* START Listed entries *

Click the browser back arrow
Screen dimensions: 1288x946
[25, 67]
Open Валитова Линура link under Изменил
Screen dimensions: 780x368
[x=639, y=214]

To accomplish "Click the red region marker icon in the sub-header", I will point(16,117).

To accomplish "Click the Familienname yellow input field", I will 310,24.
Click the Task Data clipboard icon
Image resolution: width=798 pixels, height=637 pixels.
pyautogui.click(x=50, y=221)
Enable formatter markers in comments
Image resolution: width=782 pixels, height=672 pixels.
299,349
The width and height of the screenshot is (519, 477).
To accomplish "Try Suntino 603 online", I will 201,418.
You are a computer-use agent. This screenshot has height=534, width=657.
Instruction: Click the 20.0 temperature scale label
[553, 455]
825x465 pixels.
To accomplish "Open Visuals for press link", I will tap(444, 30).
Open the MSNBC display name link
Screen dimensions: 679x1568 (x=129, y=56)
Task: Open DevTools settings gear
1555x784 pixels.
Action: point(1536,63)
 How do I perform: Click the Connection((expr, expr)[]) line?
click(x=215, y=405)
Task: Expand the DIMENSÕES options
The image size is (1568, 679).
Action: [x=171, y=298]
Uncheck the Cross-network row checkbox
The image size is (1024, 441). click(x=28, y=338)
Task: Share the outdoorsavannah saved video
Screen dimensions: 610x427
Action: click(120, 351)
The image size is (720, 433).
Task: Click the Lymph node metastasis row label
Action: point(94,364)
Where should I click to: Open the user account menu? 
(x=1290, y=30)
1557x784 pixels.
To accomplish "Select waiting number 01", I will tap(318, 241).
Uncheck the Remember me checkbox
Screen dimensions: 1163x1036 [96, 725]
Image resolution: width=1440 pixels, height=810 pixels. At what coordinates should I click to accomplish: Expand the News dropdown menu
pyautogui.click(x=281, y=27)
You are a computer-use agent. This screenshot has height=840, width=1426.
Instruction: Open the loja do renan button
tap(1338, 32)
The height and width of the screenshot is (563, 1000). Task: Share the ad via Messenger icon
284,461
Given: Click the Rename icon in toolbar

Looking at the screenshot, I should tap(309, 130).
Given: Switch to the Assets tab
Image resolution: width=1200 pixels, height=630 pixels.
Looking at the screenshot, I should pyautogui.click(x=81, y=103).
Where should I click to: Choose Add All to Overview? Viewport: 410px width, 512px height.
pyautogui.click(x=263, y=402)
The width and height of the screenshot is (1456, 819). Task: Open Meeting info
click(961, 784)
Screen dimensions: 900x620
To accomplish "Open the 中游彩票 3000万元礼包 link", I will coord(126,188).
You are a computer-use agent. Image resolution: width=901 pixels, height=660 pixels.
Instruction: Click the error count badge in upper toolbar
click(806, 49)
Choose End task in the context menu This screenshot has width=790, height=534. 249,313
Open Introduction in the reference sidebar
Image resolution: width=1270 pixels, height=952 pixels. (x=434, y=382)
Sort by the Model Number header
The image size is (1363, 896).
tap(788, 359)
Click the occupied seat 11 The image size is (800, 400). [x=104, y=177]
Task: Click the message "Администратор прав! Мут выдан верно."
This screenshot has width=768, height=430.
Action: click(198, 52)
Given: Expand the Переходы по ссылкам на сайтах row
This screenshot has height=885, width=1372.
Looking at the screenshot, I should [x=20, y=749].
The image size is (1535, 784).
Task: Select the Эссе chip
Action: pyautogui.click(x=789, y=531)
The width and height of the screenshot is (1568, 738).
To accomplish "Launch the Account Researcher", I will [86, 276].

* END Listed entries *

- **Stated exercise**: Convert the material above into a JSON list of strings, with one string for each line and blank lines omitted.

- **Task solution**:
[
  "Click the browser back arrow",
  "Screen dimensions: 1288x946",
  "[25, 67]",
  "Open Валитова Линура link under Изменил",
  "Screen dimensions: 780x368",
  "[x=639, y=214]",
  "To accomplish \"Click the red region marker icon in the sub-header\", I will point(16,117).",
  "To accomplish \"Click the Familienname yellow input field\", I will 310,24.",
  "Click the Task Data clipboard icon",
  "Image resolution: width=798 pixels, height=637 pixels.",
  "pyautogui.click(x=50, y=221)",
  "Enable formatter markers in comments",
  "Image resolution: width=782 pixels, height=672 pixels.",
  "299,349",
  "The width and height of the screenshot is (519, 477).",
  "To accomplish \"Try Suntino 603 online\", I will 201,418.",
  "You are a computer-use agent. This screenshot has height=534, width=657.",
  "Instruction: Click the 20.0 temperature scale label",
  "[553, 455]",
  "825x465 pixels.",
  "To accomplish \"Open Visuals for press link\", I will tap(444, 30).",
  "Open the MSNBC display name link",
  "Screen dimensions: 679x1568 (x=129, y=56)",
  "Task: Open DevTools settings gear",
  "1555x784 pixels.",
  "Action: point(1536,63)",
  " How do I perform: Click the Connection((expr, expr)[]) line?",
  "click(x=215, y=405)",
  "Task: Expand the DIMENSÕES options",
  "The image size is (1568, 679).",
  "Action: [x=171, y=298]",
  "Uncheck the Cross-network row checkbox",
  "The image size is (1024, 441). click(x=28, y=338)",
  "Task: Share the outdoorsavannah saved video",
  "Screen dimensions: 610x427",
  "Action: click(120, 351)",
  "The image size is (720, 433).",
  "Task: Click the Lymph node metastasis row label",
  "Action: point(94,364)",
  "Where should I click to: Open the user account menu? ",
  "(x=1290, y=30)",
  "1557x784 pixels.",
  "To accomplish \"Select waiting number 01\", I will tap(318, 241).",
  "Uncheck the Remember me checkbox",
  "Screen dimensions: 1163x1036 [96, 725]",
  "Image resolution: width=1440 pixels, height=810 pixels. At what coordinates should I click to accomplish: Expand the News dropdown menu",
  "pyautogui.click(x=281, y=27)",
  "You are a computer-use agent. This screenshot has height=840, width=1426.",
  "Instruction: Open the loja do renan button",
  "tap(1338, 32)",
  "The height and width of the screenshot is (563, 1000). Task: Share the ad via Messenger icon",
  "284,461",
  "Given: Click the Rename icon in toolbar",
  "Looking at the screenshot, I should tap(309, 130).",
  "Given: Switch to the Assets tab",
  "Image resolution: width=1200 pixels, height=630 pixels.",
  "Looking at the screenshot, I should pyautogui.click(x=81, y=103).",
  "Where should I click to: Choose Add All to Overview? Viewport: 410px width, 512px height.",
  "pyautogui.click(x=263, y=402)",
  "The width and height of the screenshot is (1456, 819). Task: Open Meeting info",
  "click(961, 784)",
  "Screen dimensions: 900x620",
  "To accomplish \"Open the 中游彩票 3000万元礼包 link\", I will coord(126,188).",
  "You are a computer-use agent. Image resolution: width=901 pixels, height=660 pixels.",
  "Instruction: Click the error count badge in upper toolbar",
  "click(806, 49)",
  "Choose End task in the context menu This screenshot has width=790, height=534. 249,313",
  "Open Introduction in the reference sidebar",
  "Image resolution: width=1270 pixels, height=952 pixels. (x=434, y=382)",
  "Sort by the Model Number header",
  "The image size is (1363, 896).",
  "tap(788, 359)",
  "Click the occupied seat 11 The image size is (800, 400). [x=104, y=177]",
  "Task: Click the message \"Администратор прав! Мут выдан верно.\"",
  "This screenshot has width=768, height=430.",
  "Action: click(198, 52)",
  "Given: Expand the Переходы по ссылкам на сайтах row",
  "This screenshot has height=885, width=1372.",
  "Looking at the screenshot, I should [x=20, y=749].",
  "The image size is (1535, 784).",
  "Task: Select the Эссе chip",
  "Action: pyautogui.click(x=789, y=531)",
  "The width and height of the screenshot is (1568, 738).",
  "To accomplish \"Launch the Account Researcher\", I will [86, 276]."
]